If you're in Pittsburgh, make sure you know the story of Bethel AME, the venerable Black church that was involved in the Underground Railroad, taught generations of people to read and write, opened a seminary, became a community pillar, and topped out at around 3000 members...before being demolished in the late 50s, with the rest of the Hill District, to make way for the Civic Arena. The white church sitting 400 feet from Bethel was spared.

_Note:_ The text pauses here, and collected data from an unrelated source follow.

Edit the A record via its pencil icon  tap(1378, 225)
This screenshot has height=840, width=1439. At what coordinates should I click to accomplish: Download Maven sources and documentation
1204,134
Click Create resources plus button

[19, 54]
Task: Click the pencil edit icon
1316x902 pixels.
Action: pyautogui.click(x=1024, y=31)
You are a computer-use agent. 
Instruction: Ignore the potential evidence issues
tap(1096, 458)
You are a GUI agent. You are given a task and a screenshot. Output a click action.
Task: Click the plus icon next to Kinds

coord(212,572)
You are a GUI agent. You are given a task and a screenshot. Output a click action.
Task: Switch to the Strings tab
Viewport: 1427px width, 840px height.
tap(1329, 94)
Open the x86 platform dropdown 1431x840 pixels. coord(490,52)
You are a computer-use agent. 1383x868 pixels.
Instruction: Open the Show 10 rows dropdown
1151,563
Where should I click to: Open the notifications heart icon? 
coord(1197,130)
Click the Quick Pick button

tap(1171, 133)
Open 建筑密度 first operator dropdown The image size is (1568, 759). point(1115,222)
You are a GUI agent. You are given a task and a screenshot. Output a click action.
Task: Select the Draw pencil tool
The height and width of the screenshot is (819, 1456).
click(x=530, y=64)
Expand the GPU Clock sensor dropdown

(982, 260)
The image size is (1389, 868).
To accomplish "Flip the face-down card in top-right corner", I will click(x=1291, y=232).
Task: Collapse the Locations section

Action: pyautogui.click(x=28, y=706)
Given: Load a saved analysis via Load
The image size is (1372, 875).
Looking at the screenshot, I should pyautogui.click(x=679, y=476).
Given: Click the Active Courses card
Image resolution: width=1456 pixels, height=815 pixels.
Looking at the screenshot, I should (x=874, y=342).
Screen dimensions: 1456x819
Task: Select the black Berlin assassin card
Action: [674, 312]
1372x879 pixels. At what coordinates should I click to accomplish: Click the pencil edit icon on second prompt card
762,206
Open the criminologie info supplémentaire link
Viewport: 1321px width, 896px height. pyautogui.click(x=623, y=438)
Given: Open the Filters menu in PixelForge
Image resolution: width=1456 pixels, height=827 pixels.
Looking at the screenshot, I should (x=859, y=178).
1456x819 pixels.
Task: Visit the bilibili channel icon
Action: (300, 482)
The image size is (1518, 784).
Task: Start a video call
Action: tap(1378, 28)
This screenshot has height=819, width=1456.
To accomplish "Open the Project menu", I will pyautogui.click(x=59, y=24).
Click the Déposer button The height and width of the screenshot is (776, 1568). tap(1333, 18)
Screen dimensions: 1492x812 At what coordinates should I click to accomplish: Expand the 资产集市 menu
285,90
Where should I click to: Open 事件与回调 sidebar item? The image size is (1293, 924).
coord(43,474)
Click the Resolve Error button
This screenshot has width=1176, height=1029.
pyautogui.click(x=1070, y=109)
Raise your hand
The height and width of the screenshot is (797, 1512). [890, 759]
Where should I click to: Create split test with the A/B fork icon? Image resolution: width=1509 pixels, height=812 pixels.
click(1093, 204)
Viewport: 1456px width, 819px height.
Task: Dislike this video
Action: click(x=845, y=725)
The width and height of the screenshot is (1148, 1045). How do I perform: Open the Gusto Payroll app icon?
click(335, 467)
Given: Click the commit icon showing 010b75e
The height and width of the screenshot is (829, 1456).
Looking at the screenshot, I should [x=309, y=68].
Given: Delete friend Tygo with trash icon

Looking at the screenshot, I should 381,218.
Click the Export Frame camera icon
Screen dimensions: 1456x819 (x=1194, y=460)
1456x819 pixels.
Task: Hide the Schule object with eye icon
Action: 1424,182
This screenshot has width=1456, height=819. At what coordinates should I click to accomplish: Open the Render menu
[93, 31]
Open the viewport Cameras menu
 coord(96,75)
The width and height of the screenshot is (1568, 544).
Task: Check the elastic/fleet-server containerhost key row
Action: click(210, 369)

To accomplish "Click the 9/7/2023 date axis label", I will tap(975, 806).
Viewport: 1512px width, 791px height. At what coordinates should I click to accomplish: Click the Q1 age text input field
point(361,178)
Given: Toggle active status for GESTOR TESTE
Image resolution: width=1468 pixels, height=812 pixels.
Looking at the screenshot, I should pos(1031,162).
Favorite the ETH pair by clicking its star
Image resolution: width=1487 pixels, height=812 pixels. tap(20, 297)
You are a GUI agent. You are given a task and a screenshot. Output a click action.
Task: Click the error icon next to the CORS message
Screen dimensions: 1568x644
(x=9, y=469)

Today, I attended a press conference officially announcing the Pittsburgh Penguins' agreement to return a small plot of land to Bethel. It was the only press conference I've attended that ended with an altar call, complete with a keyboard playing Amazing Grace. Evangelical Lutheran Bishop Kurt Kusserow and United Methodist Bishop Cynthia Moore-Koikoi both gave brief, barnburner homilies that had me right at our table. Please give them a watch! (Start at 46:25, with Bethel's Rev. Dr. Dale Snyder.)
Comment highlight
From the brilliant Rosie: "The already-but-not-yet nature of the kingdom of God feels emblematic of a lot of the tensions I am holding in everyday life. Like, I have a gut understanding of how it is both here and not yet arrived, and also it doesn’t really make sense to me. I feel like I am constantly holding things that seem to be in conflict but also seem to both be true. I am particularly interested in your question about who is doing this well because it is really challenging to live with any sort nuance when we are so inundated with soundbites and slogans and memes that push us towards embracing an oversimplified, more convenient semi-truth."
And finally, if you want to feel PERSONALLY ATTACKED...
This TikTok, hahahaHAHAHAha! The PLANT! The only thing missing: 2 - 5 trips back into the house.
Love you; have a great weekend; see you back here Tuesday!